Where do book ideas come from? That first spark, that moment of conception? If I believed in God, I’d say that book ideas come from Her. Since I don’t, I wonder if they come from an accidental accumulation of living: riding the subway, reading a book, drinking coffee, remembering a moment. Then, wham, book idea.

Four years ago my wife and I got our daughters two kittens. A year later, one of the cats died. On Christmas Day, just like that. Our daughters were devastated.

I grew up on a farm and it seemed our cats, dogs, horses, and goats were always giving birth or dying. Often life was wondrous; sometimes it made no sense. When I was six we had a puppy who was kicked in the head by a horse. She bled in my arms as we drove to the vet and I can recall the heaving of my body when the vet told us there was nothing he could do.

So when I looked at my daughters bent over the body of their cat, I knew what they were going through. I also knew, at some remove, that the arc of their grief would turn for the better. But knowing that and imparting such a life lesson were different things.

All winter and spring I mulled over this. I went for runs around Central Park. Read books. Drank coffee. Watched football. Got a new kitten for my daughters. Went for runs. Read books. Watched my daughters play with the new kitten. Mulled some more.

In the fall I flew to Chicago, where we once lived. As I walked through the door of the café where I used to write, a phrase came to me. As I stood in line, a sentence followed, a circular structure. I sat and opened my notebook and in 10 minutes wrote 20 sentences and sketched a 32-page dummy. One cat, another cat, one cat dies, another takes its place. Our family’s story, simplified. And though no writer, especially one describing the writing process in a Publishers Weekly essay, should be trusted entirely, the idea for my book Big Cat, Little Cat was conceived in minutes, and those minutes remain a mystery to me, and I was there.
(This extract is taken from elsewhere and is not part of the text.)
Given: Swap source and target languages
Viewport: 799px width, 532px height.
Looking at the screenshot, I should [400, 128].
If a book’s conception is a mystery, I find its making to be the opposite. At least, the painting of a book. There’s a straightforward physicality to it. Paint, brush, paper. Using one’s hands. Taking an idea and nurturing it, teaching it to walk and talk. The happiness of raising a child, without the confusion.
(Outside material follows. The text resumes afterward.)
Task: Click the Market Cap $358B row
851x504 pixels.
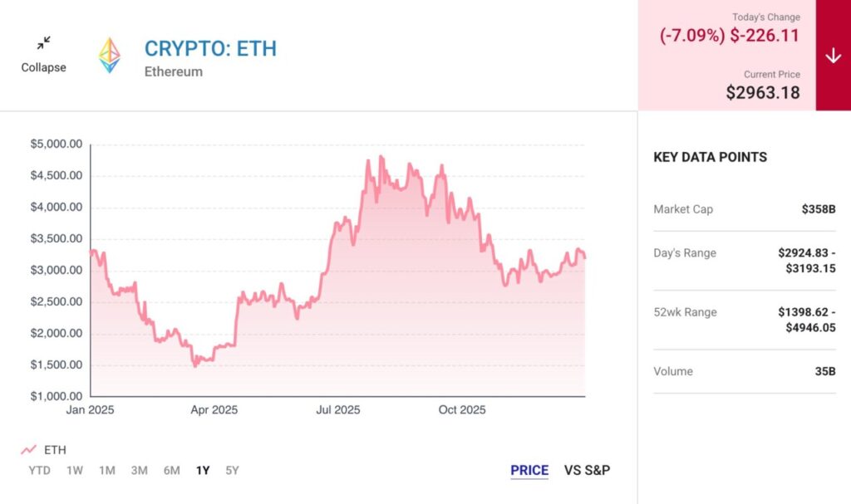Action: [744, 209]
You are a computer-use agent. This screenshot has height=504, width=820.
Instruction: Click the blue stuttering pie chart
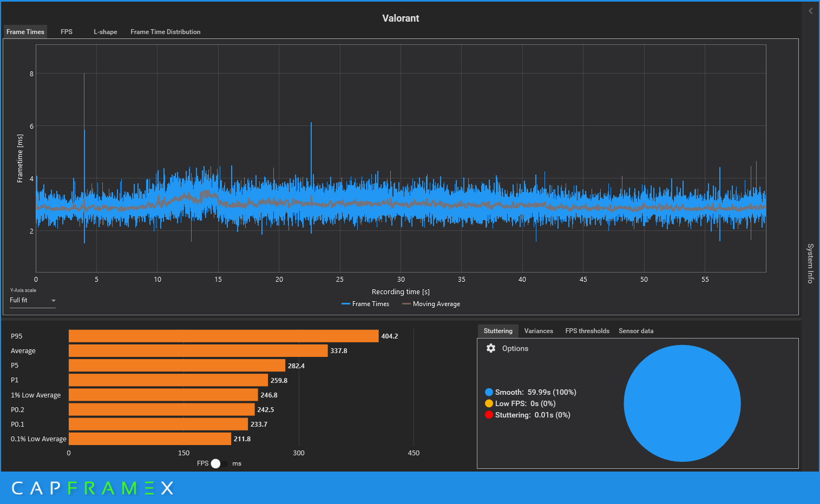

As with all my books, I had a routine. Each morning I made coffee the same way, painted while listening to the same music, then taped the finished art on the walls above my desk. Each night I showed the paintings to my family as our actual cats made figure-eights around our legs. The following morning, same routine.
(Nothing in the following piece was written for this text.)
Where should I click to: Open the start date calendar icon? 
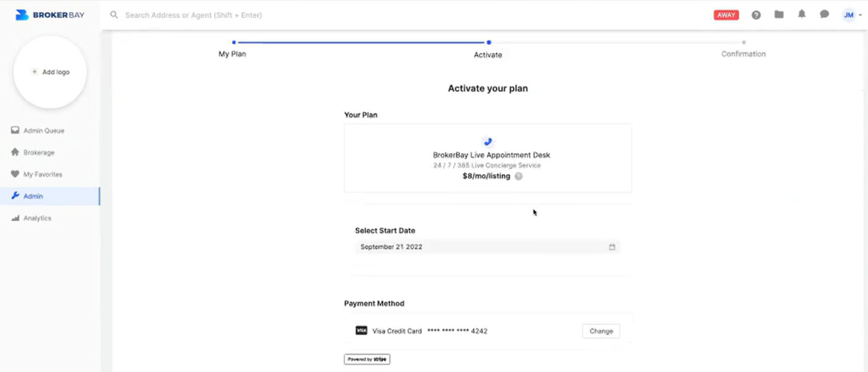pyautogui.click(x=612, y=247)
I’ve always enjoyed this time. Its intimacy. Watching a book grow into what I imagined it could be, watching it expand and literally take over the room. But this never lasts. Eventually I had to deliver the art uptown to the publisher. A bittersweet moment, like dropping one’s child off at college.

With the art gone, and the process of editing, proof-correcting, cover-designing begun, the book receded. At least, its creation receded. It receded because of time, new projects, new ideas. It receded with advance reviews, which though they pleased the publisher, felt to me like hearing stories about someone I used to know. Even the finished book, which looked beautiful and made me proud—I wanted it to do well in the world—felt a bit foreign to me. One day I saw the book in the hands of a stranger.

I was at Three Lives & Company, my neighborhood bookstore, and I saw a woman reading Big Cat, Little Cat, and she was crying. A few days later I saw two girls reading the book to each other, smiling and pointing out some detail, unknown to me.

My idea, my meditation on my daughters’ grief, the paintings that had covered the walls around my desk, now belonged to someone else. My book was no longer my book, not quite, and knowing this was both sad and right. Humbling. It had become another person’s story, or room, a space in which they could dream or draw comfort. Their mystery.

If I were to finish my own metaphor, though, and close this circle, last week I went uptown to the publisher and picked up my paintings and carried them home on the subway. I brought them back to our apartment, where I placed them in an archival box. Then I put the lid on top of the box and slid it under our bed—joining boxes of paintings of farms and trains and beaches—where it is resting now.